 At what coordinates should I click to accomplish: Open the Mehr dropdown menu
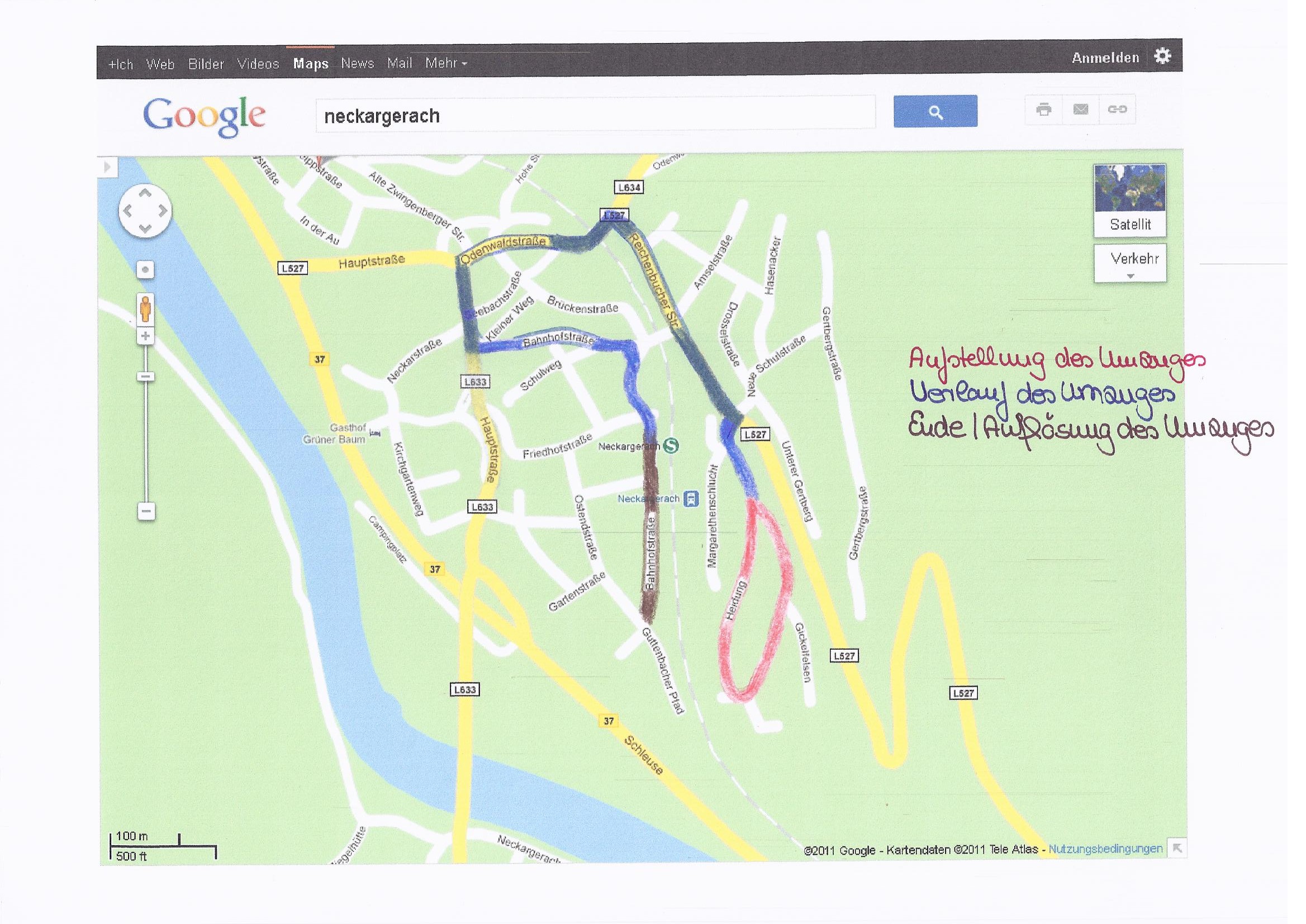pyautogui.click(x=445, y=63)
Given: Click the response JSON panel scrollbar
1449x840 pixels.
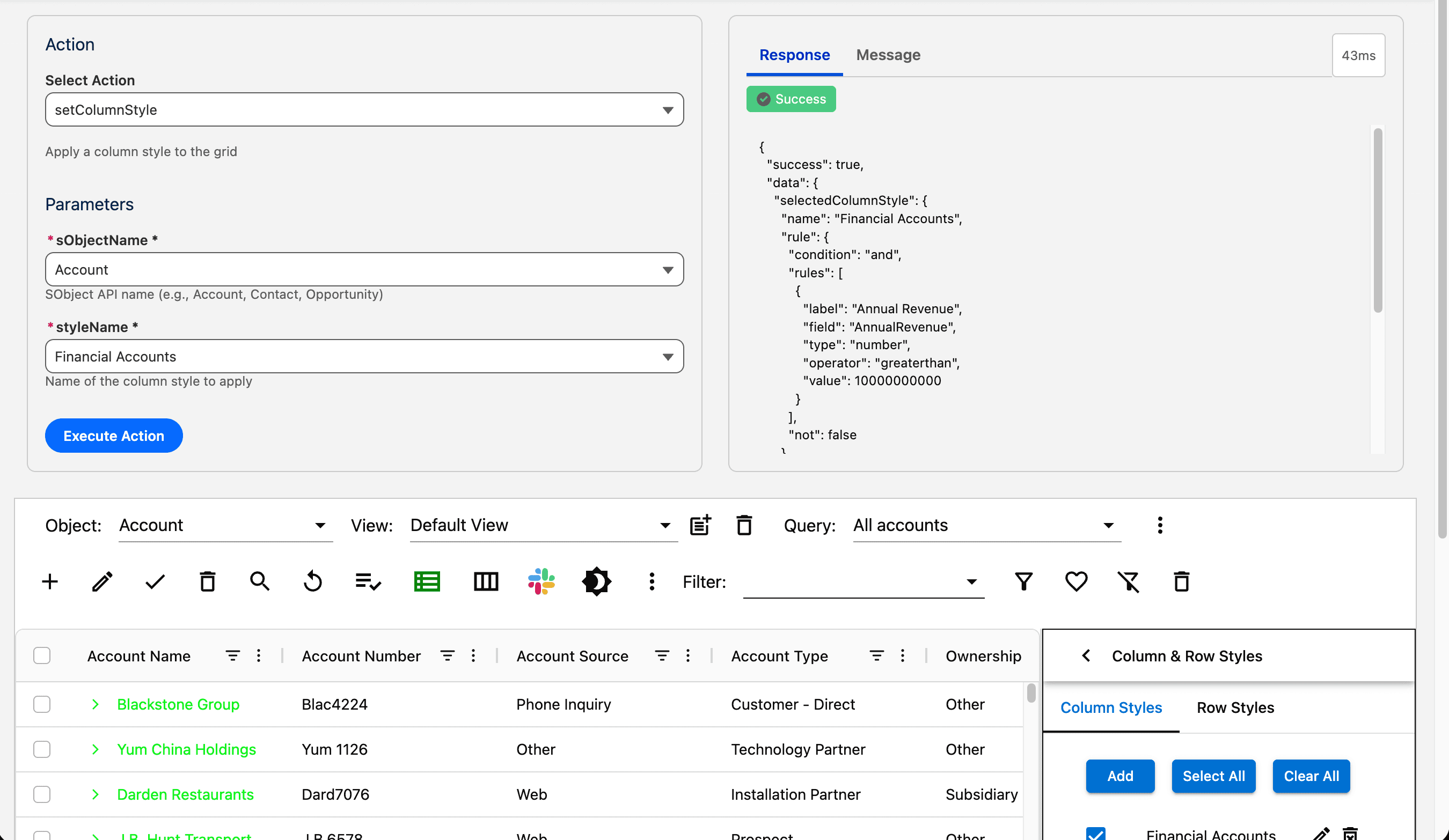Looking at the screenshot, I should 1378,220.
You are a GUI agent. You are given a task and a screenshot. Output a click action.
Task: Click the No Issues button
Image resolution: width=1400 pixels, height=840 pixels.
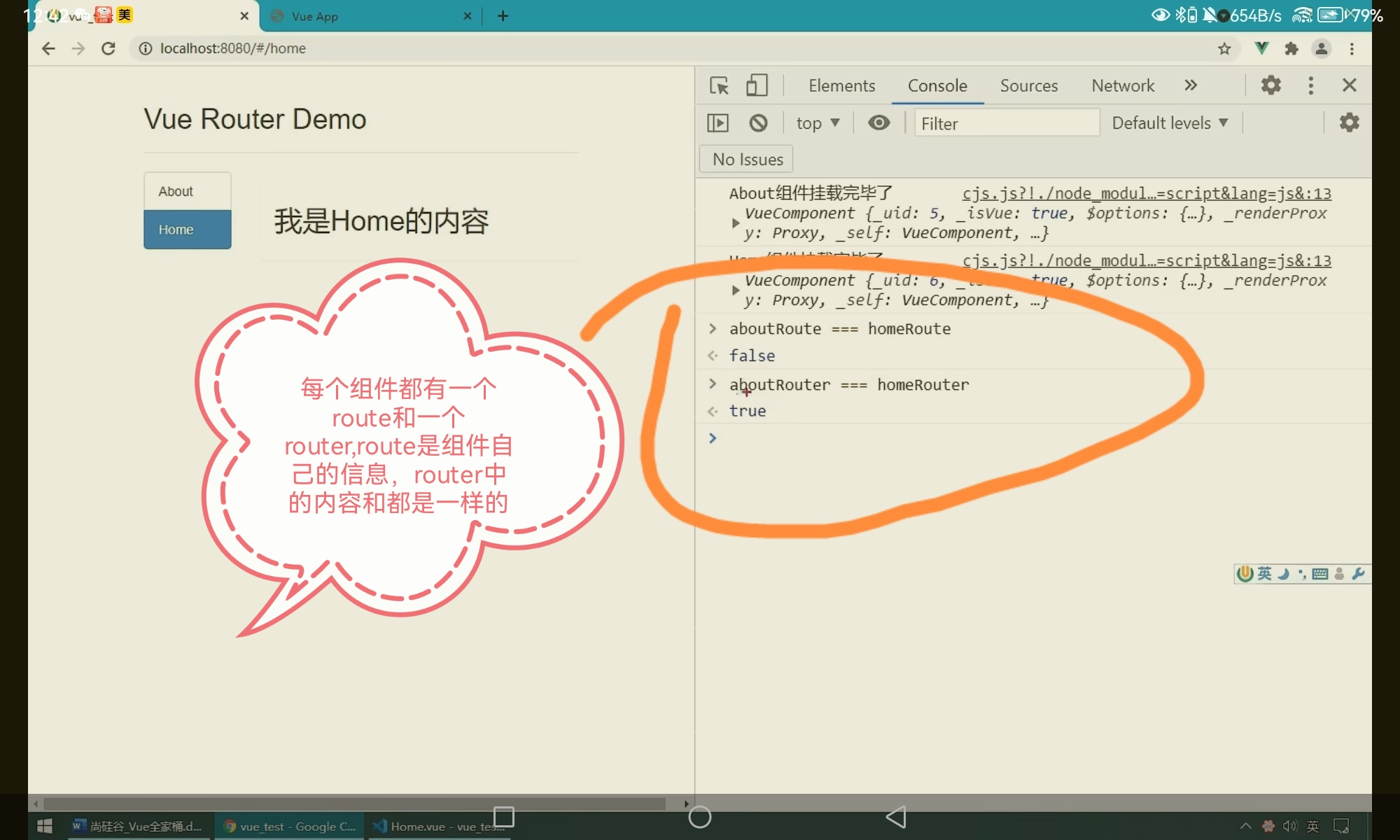coord(747,160)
^^^^
## [Your assignment]
Please output the entire listing above verbatim and omit its images.

## [Expected answer]
 At what coordinates should I click to accomplish: Open the Mehr dropdown menu
pyautogui.click(x=445, y=63)
Given: Click the response JSON panel scrollbar
1449x840 pixels.
Looking at the screenshot, I should 1378,220.
You are a GUI agent. You are given a task and a screenshot. Output a click action.
Task: Click the No Issues button
Image resolution: width=1400 pixels, height=840 pixels.
coord(747,160)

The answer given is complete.